Below are my notes and highlights from this session at Write The Docs Europe 2016 in Prague. This is part of a series I wrote during the conference. This is not meant to be transcriptions and may have missed points made during they talk. They solely reflect my interpretations of the talk.
Checklist the Docs
by Daniel Beck
Flying is safe. Flying is also crazy complex. How is it both of these at once?
The aviation industry has turned a huge complex procedure into a series of checklists and created the safest way to travel. Using the history of aviation as backdrop, Daniel explored the idea of how to deal with documenting things that are too complex to work with.
The checklist solution was found by Boeing. They used a system approach which says that accidents are caused by many small mistakes. This resulted in Boeing realizing they need to help pilots manage the aircraft. This led to the first series of checklists. Today every commercial jet departure uses a checklist.
Checklists have been show to counter failure even with late added complexities. How do we use checklists to make documentation? Unfortunately, there is no checklist for this because the problem is very contextual.
A checklist is a not a to-do list.
A checklist is a completable repeatable unit of work. This talk focused on normal checklists used in routine situations. The other format is non-normal checklists for odd or troubleshooting events.
To make a checklist find a good context, such as:
- a physical threshold
- a routine pause
- a process boundary
Daniel used an example of a well-used checklist for merging private branches in his version control system. This has prevented a lot of clean-up commits.
Choose A Pattern
- Read-Do: Read an Item and Do it
- Do-Confirm: Do the work then use the checklist to verify the work is completed appropriately
Read-Do Version
- run tests
- run spellcheck
- schedule review
- run merge command
Do-Confirm Version
Note: Context is pre-merge command execution.
- Test passed
- Spellcheck passed
- Review schedule
Task Selection Is Critical
There are two approaches. The first, a standard procedure, lists all tasks required to produce the same output every time. The second, an essential items approach, lists only the essential “killer items.” These are the ones that are absolutely required.

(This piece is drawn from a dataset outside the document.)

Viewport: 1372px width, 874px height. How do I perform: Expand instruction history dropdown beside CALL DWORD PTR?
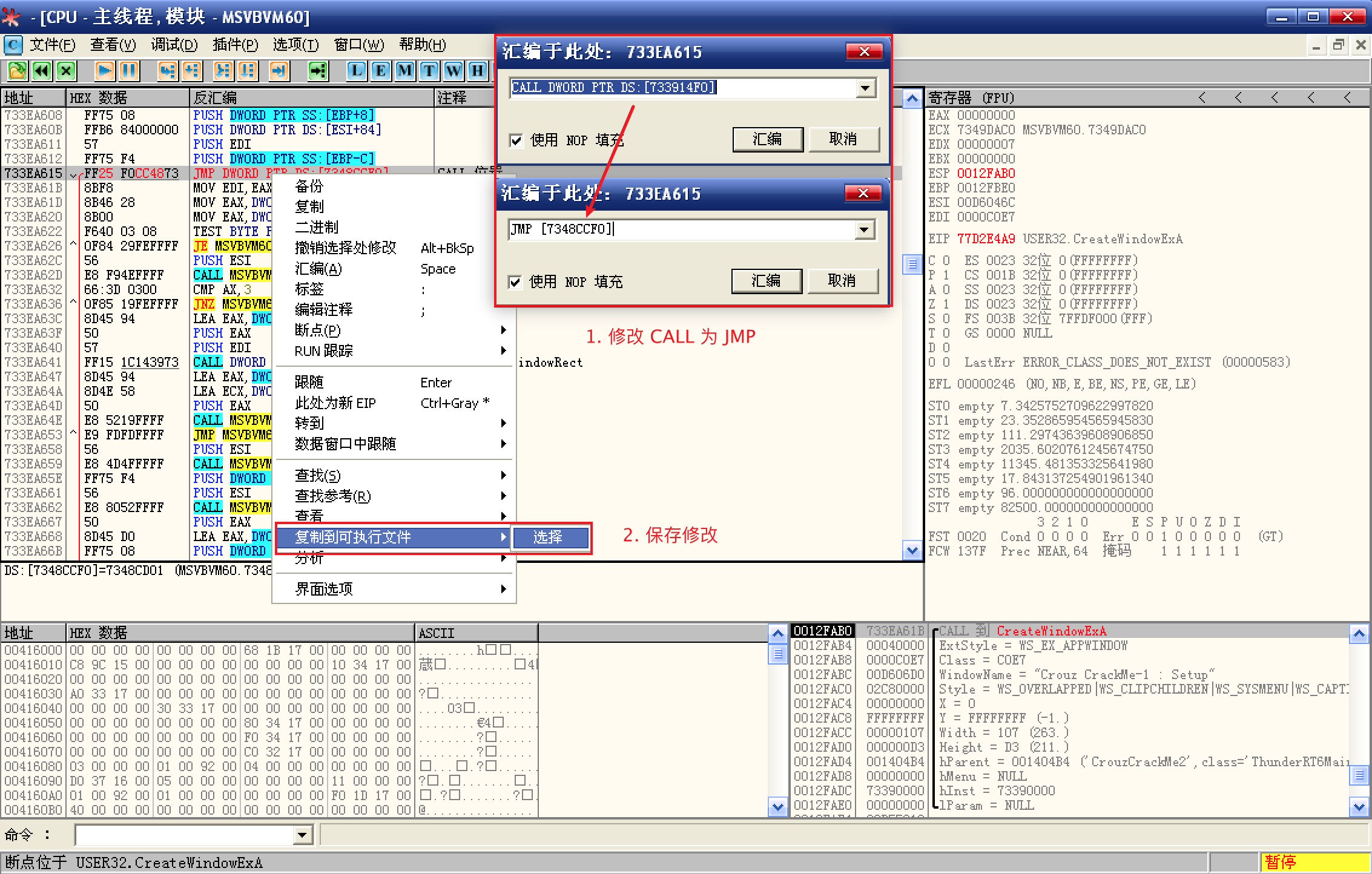[x=866, y=88]
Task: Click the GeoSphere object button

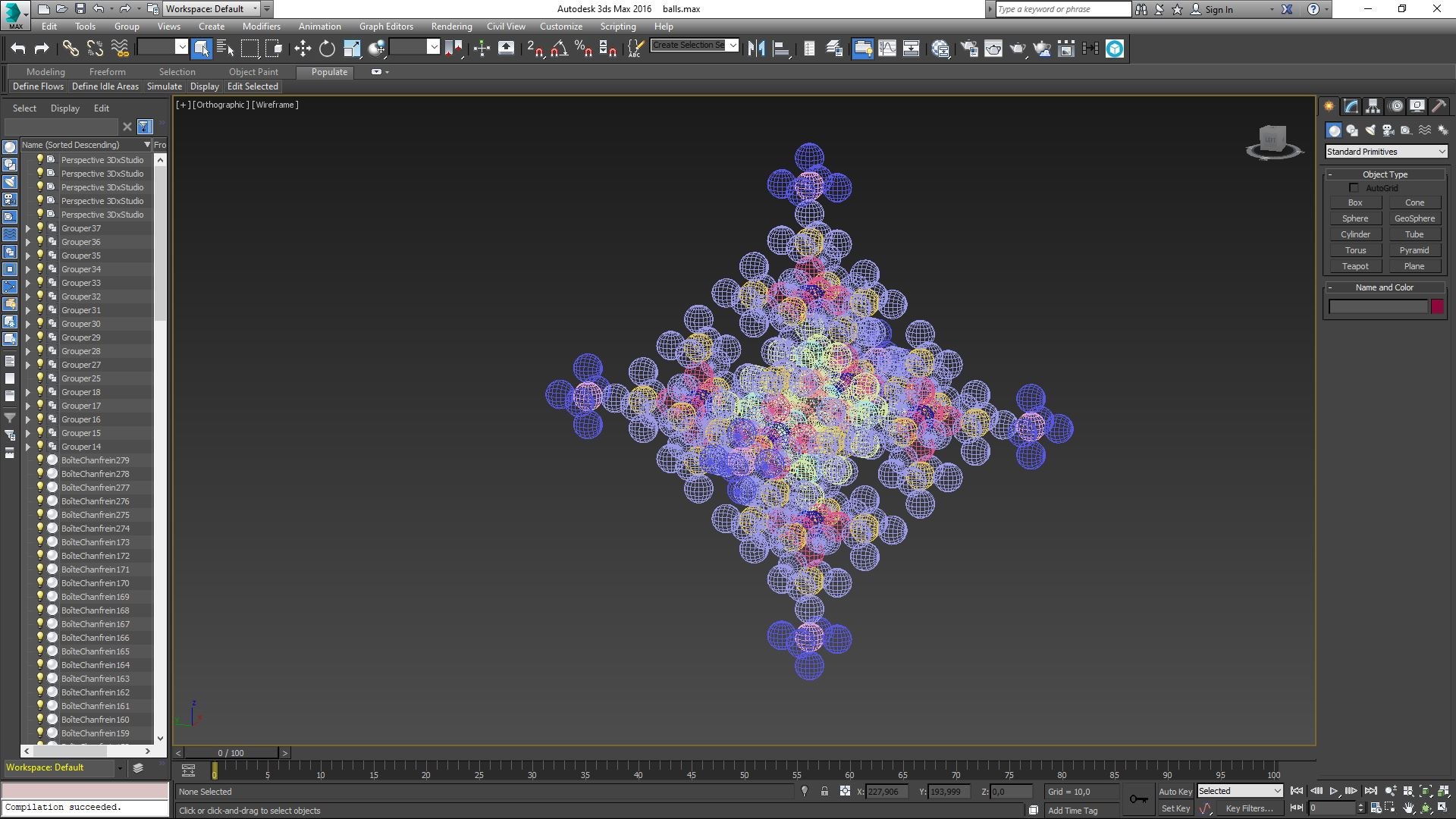Action: coord(1414,218)
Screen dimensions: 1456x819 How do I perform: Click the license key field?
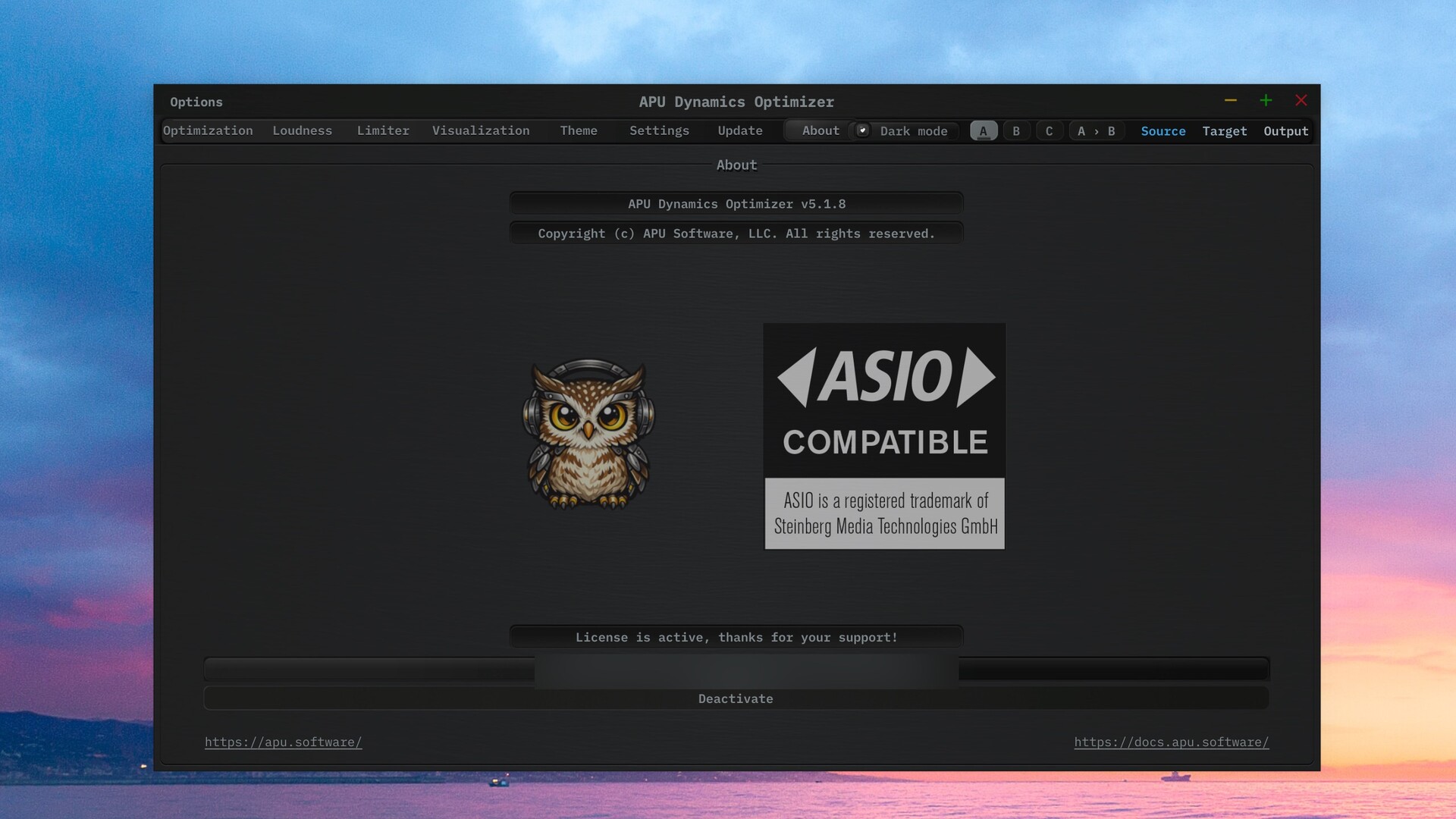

Standard Operating Procedure Approach
- Build completed
- Index entries created
- Tests passed
- Spellcheck passed
- Review scheduled
Essential Items Approach
- Tests passed
- Spellcheck passed
- Review scheduled
The hardest things is to actually use and finish the checklist. Use rewards, rituals and monkey-brain training.
Troubleshooting
-
Are you skipping tasks?
Re-evaluate the context.
-
Are you starting but not finishing the checklist?
Make it shorter or split it up. Research says 5-9 items is the optimal length
-
Does the checklist feel pointless?
Make sure it is checking things that matter and that the process hasn’t changed
-
Is it not catching errors?
Try adding new task items and new things.
Checklists and Automation
Checklists can verify that systems work, assist with integration, and are useful for prototyping.